Rewrite the records from the first line up to and including the line with "Action: pyautogui.click(x=282, y=351)", changing "Scripting" to "Animation" and leaving everything else as it is.

Supplied material
┄┄┄┄┄┄┄┄┄┄
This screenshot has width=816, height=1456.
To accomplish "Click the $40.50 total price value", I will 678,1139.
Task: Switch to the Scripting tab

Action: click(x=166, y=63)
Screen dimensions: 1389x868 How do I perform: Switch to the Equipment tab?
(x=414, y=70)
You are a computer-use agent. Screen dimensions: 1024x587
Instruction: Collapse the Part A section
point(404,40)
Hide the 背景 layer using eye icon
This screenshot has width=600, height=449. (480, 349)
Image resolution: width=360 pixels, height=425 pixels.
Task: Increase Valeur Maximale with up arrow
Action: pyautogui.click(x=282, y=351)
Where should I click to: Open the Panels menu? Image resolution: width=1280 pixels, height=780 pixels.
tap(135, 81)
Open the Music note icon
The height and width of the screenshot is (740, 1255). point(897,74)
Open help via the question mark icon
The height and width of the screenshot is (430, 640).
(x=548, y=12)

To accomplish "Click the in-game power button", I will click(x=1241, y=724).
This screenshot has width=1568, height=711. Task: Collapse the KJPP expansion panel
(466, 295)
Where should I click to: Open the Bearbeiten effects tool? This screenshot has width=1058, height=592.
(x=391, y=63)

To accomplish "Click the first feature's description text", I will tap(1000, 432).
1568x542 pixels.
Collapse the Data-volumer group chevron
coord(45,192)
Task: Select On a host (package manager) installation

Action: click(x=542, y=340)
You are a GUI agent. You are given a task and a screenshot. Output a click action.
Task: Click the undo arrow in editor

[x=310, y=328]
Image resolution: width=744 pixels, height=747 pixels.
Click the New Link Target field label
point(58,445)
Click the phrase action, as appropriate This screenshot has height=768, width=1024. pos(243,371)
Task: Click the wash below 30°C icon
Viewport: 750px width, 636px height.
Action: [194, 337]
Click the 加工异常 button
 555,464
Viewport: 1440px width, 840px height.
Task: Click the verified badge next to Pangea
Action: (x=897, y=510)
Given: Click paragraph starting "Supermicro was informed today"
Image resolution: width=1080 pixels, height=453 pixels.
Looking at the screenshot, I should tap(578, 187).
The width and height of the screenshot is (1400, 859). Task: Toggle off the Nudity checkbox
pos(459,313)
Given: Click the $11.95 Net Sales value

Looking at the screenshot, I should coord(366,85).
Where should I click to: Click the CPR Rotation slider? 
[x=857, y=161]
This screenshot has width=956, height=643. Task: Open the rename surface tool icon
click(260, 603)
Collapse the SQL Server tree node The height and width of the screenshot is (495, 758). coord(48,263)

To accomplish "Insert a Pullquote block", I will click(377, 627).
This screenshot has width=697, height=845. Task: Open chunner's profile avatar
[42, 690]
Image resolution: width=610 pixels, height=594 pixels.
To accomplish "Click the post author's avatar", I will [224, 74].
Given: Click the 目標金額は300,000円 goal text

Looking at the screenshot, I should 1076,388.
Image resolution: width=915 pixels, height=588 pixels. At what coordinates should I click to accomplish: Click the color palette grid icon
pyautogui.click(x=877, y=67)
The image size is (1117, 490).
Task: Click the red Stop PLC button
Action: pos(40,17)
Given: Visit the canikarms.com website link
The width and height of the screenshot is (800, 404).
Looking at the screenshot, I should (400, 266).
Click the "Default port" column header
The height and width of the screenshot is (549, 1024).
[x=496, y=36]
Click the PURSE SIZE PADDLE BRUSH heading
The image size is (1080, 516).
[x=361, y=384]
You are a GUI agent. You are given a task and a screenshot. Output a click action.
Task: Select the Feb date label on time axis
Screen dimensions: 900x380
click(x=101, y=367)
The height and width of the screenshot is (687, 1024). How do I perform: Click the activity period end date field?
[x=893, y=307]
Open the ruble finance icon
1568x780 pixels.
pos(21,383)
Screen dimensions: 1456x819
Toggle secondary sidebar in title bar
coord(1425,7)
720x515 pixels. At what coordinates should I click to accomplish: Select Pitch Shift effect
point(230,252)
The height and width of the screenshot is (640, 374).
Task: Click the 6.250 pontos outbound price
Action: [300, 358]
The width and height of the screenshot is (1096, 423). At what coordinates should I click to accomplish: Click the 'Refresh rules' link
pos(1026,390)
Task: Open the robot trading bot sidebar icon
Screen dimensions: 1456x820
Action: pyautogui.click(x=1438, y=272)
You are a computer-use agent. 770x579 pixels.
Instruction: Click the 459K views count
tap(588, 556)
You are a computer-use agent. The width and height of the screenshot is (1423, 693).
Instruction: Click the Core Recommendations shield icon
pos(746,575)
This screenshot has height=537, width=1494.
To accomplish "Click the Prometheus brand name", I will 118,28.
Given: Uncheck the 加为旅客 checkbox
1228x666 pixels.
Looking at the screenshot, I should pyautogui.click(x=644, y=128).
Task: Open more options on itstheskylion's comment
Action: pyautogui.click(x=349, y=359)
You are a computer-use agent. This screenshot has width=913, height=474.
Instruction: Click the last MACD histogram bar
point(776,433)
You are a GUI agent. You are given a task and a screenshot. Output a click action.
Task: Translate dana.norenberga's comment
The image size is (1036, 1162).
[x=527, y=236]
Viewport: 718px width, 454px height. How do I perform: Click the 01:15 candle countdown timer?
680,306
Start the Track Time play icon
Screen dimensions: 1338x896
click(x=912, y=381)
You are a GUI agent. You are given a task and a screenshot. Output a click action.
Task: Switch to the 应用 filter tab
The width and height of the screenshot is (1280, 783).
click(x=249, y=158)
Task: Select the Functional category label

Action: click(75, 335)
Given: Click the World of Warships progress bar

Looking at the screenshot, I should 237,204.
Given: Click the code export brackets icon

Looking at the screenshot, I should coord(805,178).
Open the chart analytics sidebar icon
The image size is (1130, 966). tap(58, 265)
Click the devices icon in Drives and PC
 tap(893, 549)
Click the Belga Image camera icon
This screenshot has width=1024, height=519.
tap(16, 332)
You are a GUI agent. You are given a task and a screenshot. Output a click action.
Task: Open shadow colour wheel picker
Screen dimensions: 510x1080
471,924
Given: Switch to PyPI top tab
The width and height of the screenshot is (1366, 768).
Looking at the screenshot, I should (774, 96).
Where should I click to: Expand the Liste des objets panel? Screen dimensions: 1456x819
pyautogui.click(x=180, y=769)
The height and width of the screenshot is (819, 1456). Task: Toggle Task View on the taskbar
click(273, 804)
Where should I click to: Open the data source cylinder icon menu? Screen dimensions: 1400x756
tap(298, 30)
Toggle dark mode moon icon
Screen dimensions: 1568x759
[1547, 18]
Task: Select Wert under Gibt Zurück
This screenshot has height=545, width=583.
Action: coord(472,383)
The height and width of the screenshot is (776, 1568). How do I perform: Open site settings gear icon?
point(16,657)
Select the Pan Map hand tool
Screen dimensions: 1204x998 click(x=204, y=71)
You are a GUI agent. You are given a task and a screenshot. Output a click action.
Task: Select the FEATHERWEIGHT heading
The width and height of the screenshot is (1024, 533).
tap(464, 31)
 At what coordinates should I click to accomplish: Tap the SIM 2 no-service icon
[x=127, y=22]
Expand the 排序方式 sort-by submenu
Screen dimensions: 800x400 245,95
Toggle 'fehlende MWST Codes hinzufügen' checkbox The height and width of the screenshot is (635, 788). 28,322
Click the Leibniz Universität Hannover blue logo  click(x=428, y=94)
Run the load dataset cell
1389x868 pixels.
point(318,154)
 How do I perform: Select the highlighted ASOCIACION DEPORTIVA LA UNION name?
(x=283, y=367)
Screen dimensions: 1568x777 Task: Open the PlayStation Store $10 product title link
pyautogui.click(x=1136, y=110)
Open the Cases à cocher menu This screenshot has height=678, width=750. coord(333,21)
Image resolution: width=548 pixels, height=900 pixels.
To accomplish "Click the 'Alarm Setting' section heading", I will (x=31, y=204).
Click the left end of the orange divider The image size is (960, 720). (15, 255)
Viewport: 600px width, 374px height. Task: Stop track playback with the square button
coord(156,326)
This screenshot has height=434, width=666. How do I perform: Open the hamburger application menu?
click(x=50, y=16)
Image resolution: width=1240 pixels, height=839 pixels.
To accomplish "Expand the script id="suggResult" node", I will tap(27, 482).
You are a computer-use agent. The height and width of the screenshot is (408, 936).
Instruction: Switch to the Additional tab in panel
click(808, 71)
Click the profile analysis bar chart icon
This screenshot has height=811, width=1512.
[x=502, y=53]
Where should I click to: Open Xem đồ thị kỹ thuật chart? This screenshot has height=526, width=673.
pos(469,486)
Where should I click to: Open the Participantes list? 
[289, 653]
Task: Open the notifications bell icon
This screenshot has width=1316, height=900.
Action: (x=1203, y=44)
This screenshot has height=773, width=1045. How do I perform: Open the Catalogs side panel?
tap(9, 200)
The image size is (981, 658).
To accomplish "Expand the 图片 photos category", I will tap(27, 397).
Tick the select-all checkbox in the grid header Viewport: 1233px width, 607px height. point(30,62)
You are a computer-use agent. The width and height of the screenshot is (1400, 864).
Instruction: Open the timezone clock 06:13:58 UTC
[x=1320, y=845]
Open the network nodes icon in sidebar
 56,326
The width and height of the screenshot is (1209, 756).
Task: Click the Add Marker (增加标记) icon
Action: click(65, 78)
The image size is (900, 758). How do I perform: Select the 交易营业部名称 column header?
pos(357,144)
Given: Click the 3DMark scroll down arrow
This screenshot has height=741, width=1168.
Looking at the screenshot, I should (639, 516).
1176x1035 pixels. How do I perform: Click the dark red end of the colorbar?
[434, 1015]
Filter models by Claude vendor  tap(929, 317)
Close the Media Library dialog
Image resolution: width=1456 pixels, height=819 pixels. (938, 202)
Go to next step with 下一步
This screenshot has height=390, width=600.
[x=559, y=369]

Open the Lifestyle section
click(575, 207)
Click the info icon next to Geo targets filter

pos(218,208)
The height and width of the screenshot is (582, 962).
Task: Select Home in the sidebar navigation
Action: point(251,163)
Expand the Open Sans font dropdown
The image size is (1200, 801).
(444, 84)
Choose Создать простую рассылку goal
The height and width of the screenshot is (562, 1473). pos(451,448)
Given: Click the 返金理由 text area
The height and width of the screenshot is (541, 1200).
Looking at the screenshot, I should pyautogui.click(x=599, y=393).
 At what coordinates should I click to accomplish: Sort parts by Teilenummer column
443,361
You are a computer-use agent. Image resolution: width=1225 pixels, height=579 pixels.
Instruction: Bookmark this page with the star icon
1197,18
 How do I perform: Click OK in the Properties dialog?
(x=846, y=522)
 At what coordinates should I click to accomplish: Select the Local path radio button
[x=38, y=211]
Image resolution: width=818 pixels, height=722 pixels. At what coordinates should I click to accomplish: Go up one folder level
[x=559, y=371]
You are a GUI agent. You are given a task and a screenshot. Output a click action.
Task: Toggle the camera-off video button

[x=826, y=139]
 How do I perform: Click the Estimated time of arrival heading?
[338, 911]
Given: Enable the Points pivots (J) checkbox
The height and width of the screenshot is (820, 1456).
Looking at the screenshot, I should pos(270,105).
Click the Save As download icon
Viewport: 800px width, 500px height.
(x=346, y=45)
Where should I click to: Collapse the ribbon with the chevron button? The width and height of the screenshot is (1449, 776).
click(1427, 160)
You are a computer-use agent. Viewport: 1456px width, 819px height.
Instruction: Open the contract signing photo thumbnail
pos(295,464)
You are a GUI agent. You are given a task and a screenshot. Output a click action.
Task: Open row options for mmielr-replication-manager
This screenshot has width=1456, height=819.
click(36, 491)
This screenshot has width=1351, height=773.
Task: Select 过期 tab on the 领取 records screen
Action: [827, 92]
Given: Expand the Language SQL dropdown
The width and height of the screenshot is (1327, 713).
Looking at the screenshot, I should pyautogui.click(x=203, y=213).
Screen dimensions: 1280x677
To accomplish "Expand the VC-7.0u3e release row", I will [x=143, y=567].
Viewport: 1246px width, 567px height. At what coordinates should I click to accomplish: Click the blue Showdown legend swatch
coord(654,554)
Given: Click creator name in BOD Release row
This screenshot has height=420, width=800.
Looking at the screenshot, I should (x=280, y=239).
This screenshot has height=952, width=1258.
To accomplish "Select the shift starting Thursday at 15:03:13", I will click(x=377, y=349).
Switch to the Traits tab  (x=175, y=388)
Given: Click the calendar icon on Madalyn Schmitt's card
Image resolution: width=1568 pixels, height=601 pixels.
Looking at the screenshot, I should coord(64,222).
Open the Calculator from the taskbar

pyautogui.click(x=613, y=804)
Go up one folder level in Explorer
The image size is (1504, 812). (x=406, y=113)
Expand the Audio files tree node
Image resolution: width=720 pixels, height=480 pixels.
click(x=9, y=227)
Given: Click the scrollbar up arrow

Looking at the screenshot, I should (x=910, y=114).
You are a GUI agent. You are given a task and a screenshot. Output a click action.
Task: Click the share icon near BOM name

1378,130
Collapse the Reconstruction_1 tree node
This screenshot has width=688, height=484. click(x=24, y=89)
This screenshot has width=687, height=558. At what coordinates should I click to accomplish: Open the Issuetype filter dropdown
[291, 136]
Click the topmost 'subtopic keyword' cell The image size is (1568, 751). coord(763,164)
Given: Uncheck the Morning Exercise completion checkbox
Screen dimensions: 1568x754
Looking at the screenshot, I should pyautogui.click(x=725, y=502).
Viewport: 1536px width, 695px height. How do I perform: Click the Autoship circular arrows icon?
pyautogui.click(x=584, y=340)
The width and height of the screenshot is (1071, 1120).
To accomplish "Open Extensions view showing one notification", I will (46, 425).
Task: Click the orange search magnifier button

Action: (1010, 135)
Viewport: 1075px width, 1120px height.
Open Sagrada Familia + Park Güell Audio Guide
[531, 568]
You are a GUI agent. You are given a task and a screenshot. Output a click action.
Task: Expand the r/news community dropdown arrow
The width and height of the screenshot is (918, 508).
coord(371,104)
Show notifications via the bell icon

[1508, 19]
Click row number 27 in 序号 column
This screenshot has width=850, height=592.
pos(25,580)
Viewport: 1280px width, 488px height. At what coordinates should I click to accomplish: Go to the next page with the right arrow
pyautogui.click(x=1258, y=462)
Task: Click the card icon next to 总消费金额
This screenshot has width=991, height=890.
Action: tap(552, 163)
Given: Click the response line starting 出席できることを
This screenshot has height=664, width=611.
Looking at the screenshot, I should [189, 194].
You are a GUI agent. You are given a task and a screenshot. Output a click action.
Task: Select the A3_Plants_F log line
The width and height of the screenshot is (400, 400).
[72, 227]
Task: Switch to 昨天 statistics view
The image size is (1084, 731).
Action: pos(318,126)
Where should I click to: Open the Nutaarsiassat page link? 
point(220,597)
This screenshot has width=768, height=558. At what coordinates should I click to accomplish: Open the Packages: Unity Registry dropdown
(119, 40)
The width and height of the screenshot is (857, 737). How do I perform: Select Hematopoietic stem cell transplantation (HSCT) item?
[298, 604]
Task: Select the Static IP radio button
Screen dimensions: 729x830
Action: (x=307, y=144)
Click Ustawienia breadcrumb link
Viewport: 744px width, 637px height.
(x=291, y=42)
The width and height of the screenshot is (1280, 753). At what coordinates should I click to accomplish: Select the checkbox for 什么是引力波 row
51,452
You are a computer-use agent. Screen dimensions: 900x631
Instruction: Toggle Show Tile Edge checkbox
┄┄┄┄┄┄┄┄┄┄
Expected output
This screenshot has width=816, height=1456.
To accomplish "Click the $40.50 total price value", I will 678,1139.
Task: Switch to the Animation tab

Action: click(x=166, y=63)
Screen dimensions: 1389x868 How do I perform: Switch to the Equipment tab?
(x=414, y=70)
You are a computer-use agent. Screen dimensions: 1024x587
Instruction: Collapse the Part A section
point(404,40)
Hide the 背景 layer using eye icon
This screenshot has width=600, height=449. (480, 349)
Image resolution: width=360 pixels, height=425 pixels.
Task: Increase Valeur Maximale with up arrow
Action: pyautogui.click(x=282, y=351)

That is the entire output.